__Task input__:
-=-=-=-=-
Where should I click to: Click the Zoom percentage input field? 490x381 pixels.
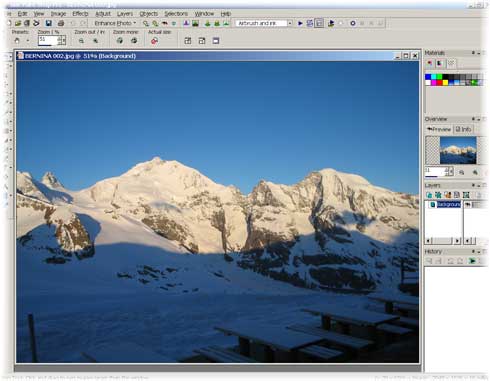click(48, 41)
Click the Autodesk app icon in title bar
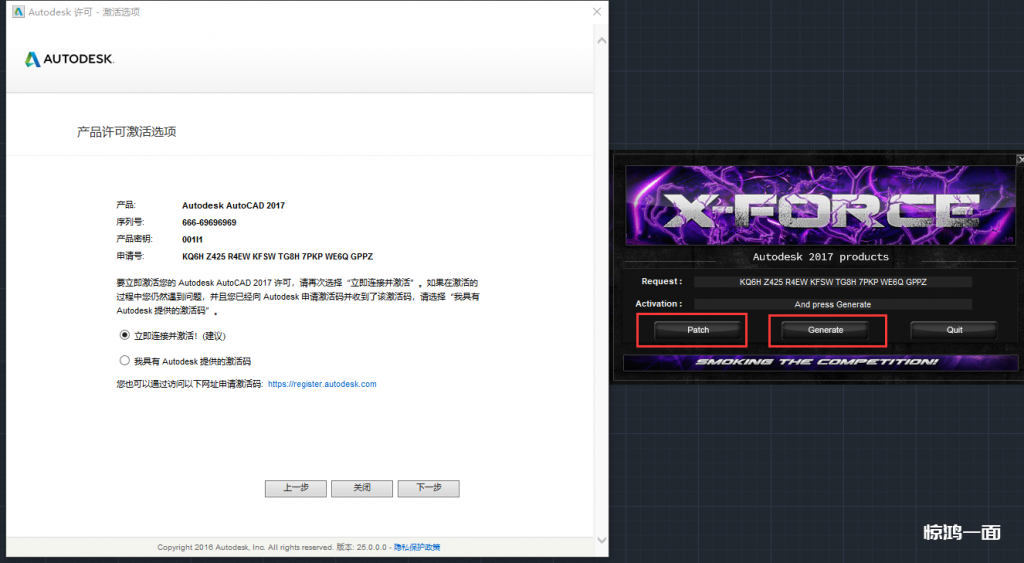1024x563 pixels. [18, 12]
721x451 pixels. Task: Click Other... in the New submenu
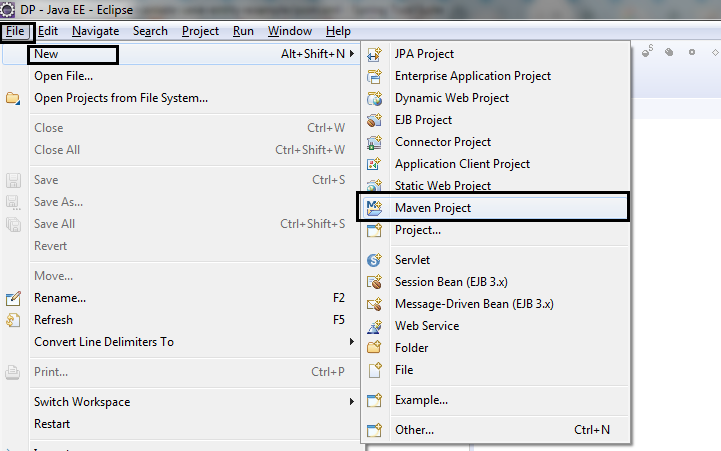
-=-=-=-=-
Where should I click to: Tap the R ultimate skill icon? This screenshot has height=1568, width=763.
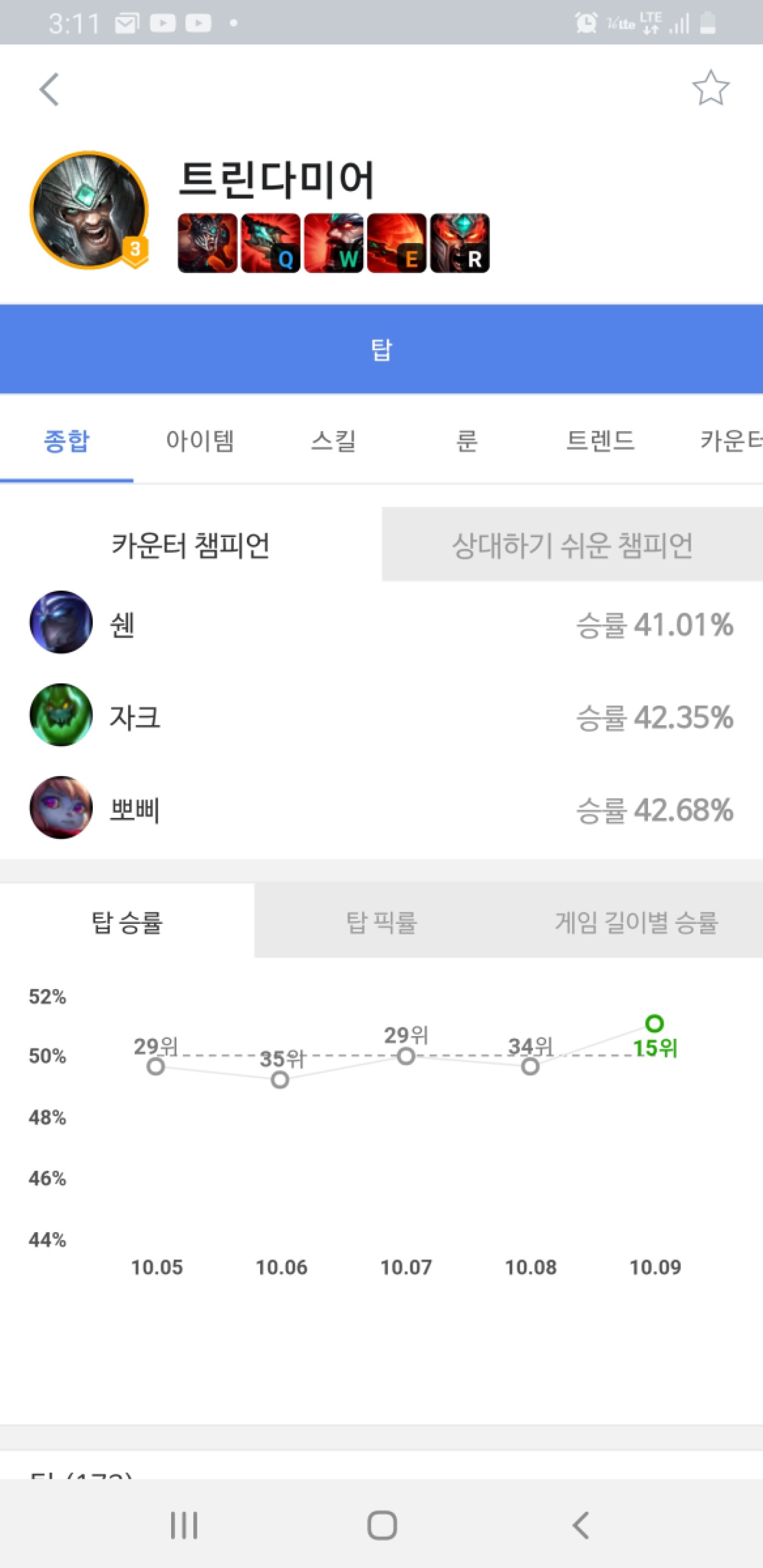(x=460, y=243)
-=-=-=-=-
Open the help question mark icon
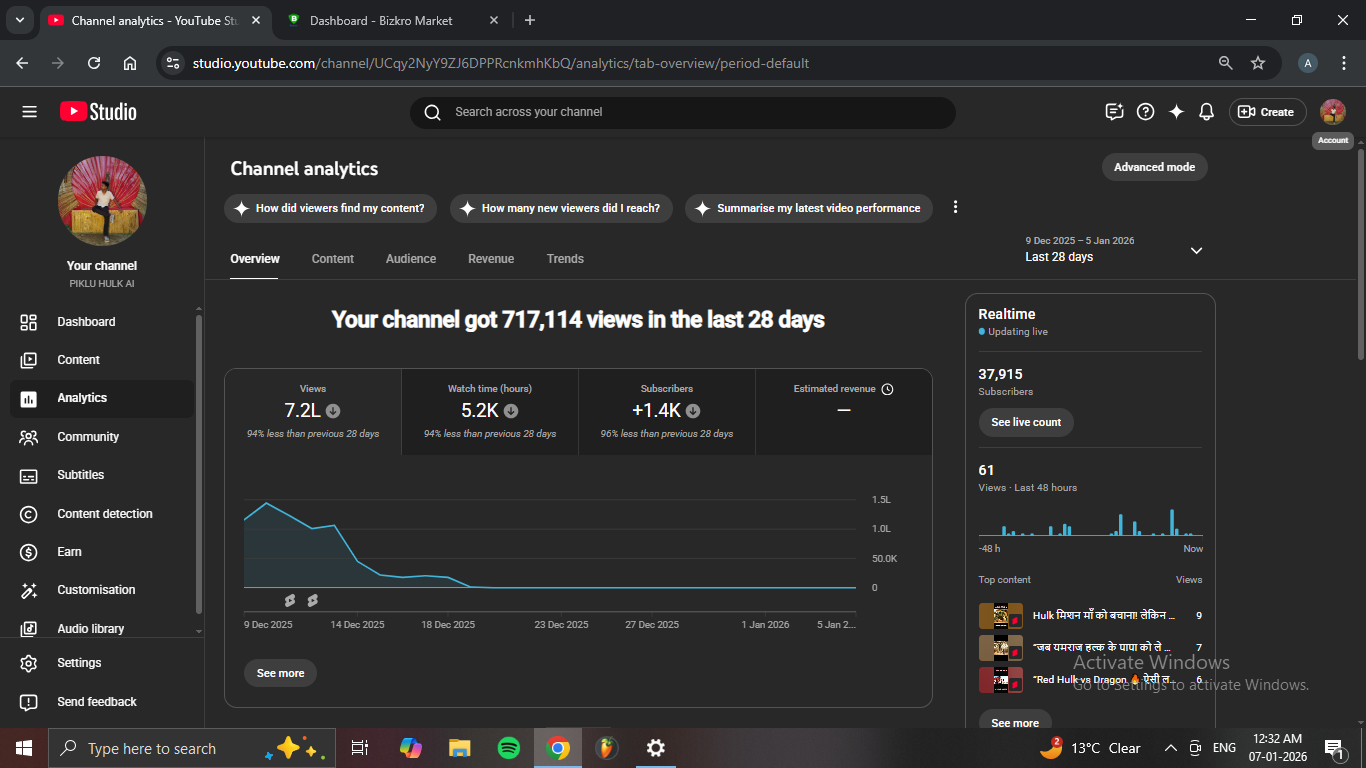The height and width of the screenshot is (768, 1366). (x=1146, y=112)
-=-=-=-=-
__Task brief__:
Print, exactly and with no pictures, the lines of the listing above starting at the one that has "Where should I click to: Click" and ending at the one that has "721x451 pixels. Task: Click", both included.

__Exercise result__:
Where should I click to: Click the Zoom percentage input field? 490x381 pixels.
click(48, 41)
Click the Autodesk app icon in title bar
1024x563 pixels. [18, 12]
721x451 pixels. Task: Click Other... in the New submenu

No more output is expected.